GESTELD DOEL 1 — Voor hoe lang verlengt de kinderrechter volgens het tekstfragment de ondertoezichtstelling van de minderjarige?

TEKSTFRAGMENT —
----------------------------------------

ECLI:NL:RBROT:2024:11649

Rechtbank Rotterdam

Datum uitspraak
29 oktober 2024
Publicatiedatum
21 november 2024
Zaaknummer
C/10/685292 / JE RK 24-1926
Instantie
Rechtbank Rotterdam
Type
Uitspraak
Rechtsgebied
Civiel recht; Personen- en familierecht
Procedures
  • Beschikking
Rechters
Vindplaatsen
  • Rechtspraak.nl
AI samenvatting door LexboostAutomatisch gegenereerd

Verlenging ondertoezichtstelling van een minderjarige met complexe gezinsdynamiek

In deze beschikking van de kinderrechter van de Rechtbank Rotterdam, gedateerd 29 oktober 2024, wordt de ondertoezichtstelling van de minderjarige [minderjarige] verlengd voor de duur van zes maanden. De zaak betreft een verzoek van de gecertificeerde instelling Jeugdbescherming West om de ondertoezichtstelling te verlengen, en een zelfstandig verzoek van de moeder om de regeling van de zorg- en opvoedingstaken te wijzigen. De kinderrechter heeft vastgesteld dat de ouders, ondanks een positieve ontwikkeling in het contact tussen [minderjarige] en de vader, nog steeds onvoldoende in staat zijn om constructief met elkaar te communiceren. De onderlinge verstandhouding is verstoord en er is een gebrek aan vertrouwen, wat de ontwikkeling van [minderjarige] bedreigt. De kinderrechter benadrukt het belang van stabiliteit in het contact tussen [minderjarige] en de vader en de noodzaak van een toezichthoudende rol van de GI. De kinderrechter wijst het verzoek van de moeder af om de zorgregeling nader te specificeren, omdat dit niet in het belang van [minderjarige] wordt geacht. De kinderrechter concludeert dat de wettelijke criteria voor verlenging van de ondertoezichtstelling zijn voldaan en dat de GI de regie moet houden over de zorgregeling.

----------------------------------------

AANGELEVERDE RECORDS —
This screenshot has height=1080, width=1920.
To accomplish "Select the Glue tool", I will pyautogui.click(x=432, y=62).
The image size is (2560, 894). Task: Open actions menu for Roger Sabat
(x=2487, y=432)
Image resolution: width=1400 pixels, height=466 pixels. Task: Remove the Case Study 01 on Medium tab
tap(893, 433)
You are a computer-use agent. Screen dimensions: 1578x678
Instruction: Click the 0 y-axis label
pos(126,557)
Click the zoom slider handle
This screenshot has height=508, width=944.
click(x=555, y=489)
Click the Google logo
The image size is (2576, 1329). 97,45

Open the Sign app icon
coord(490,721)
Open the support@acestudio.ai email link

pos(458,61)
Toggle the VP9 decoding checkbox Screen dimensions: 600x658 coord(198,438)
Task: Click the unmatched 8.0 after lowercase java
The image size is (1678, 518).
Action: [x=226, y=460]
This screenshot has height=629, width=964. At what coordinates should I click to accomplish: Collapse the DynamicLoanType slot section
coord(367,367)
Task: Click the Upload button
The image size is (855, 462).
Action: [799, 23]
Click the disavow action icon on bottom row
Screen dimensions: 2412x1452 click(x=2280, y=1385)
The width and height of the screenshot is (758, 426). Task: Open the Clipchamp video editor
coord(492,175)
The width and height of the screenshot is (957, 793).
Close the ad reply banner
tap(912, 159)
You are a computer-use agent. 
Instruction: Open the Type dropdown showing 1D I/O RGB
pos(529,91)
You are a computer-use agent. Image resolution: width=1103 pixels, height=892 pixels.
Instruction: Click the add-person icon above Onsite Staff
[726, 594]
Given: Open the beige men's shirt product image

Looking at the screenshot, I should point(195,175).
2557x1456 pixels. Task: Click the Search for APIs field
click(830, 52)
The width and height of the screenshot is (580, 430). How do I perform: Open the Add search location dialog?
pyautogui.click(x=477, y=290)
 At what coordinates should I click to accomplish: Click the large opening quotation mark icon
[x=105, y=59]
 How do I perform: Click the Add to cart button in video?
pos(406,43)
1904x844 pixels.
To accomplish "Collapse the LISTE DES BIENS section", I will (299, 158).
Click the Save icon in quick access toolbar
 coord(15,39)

----------------------------------------

GESTELD DOEL 2 — Vervang in de records, beginnend bij het begin en eindigend bij de regel met "coord(492,175)", "Task" door "Goal". Geef alleen dat deel terug en laat verder alles ongewijzigd.

ANTWOORD OEFENING 1 — Voor de duur van zes maanden.

ANTWOORD OEFENING 2 —
This screenshot has height=1080, width=1920.
To accomplish "Select the Glue tool", I will pyautogui.click(x=432, y=62).
The image size is (2560, 894). Goal: Open actions menu for Roger Sabat
(x=2487, y=432)
Image resolution: width=1400 pixels, height=466 pixels. Goal: Remove the Case Study 01 on Medium tab
tap(893, 433)
You are a computer-use agent. Screen dimensions: 1578x678
Instruction: Click the 0 y-axis label
pos(126,557)
Click the zoom slider handle
This screenshot has height=508, width=944.
click(x=555, y=489)
Click the Google logo
The image size is (2576, 1329). 97,45

Open the Sign app icon
coord(490,721)
Open the support@acestudio.ai email link

pos(458,61)
Toggle the VP9 decoding checkbox Screen dimensions: 600x658 coord(198,438)
Goal: Click the unmatched 8.0 after lowercase java
The image size is (1678, 518).
Action: [x=226, y=460]
This screenshot has height=629, width=964. At what coordinates should I click to accomplish: Collapse the DynamicLoanType slot section
coord(367,367)
Goal: Click the Upload button
The image size is (855, 462).
Action: [799, 23]
Click the disavow action icon on bottom row
Screen dimensions: 2412x1452 click(x=2280, y=1385)
The width and height of the screenshot is (758, 426). Goal: Open the Clipchamp video editor
coord(492,175)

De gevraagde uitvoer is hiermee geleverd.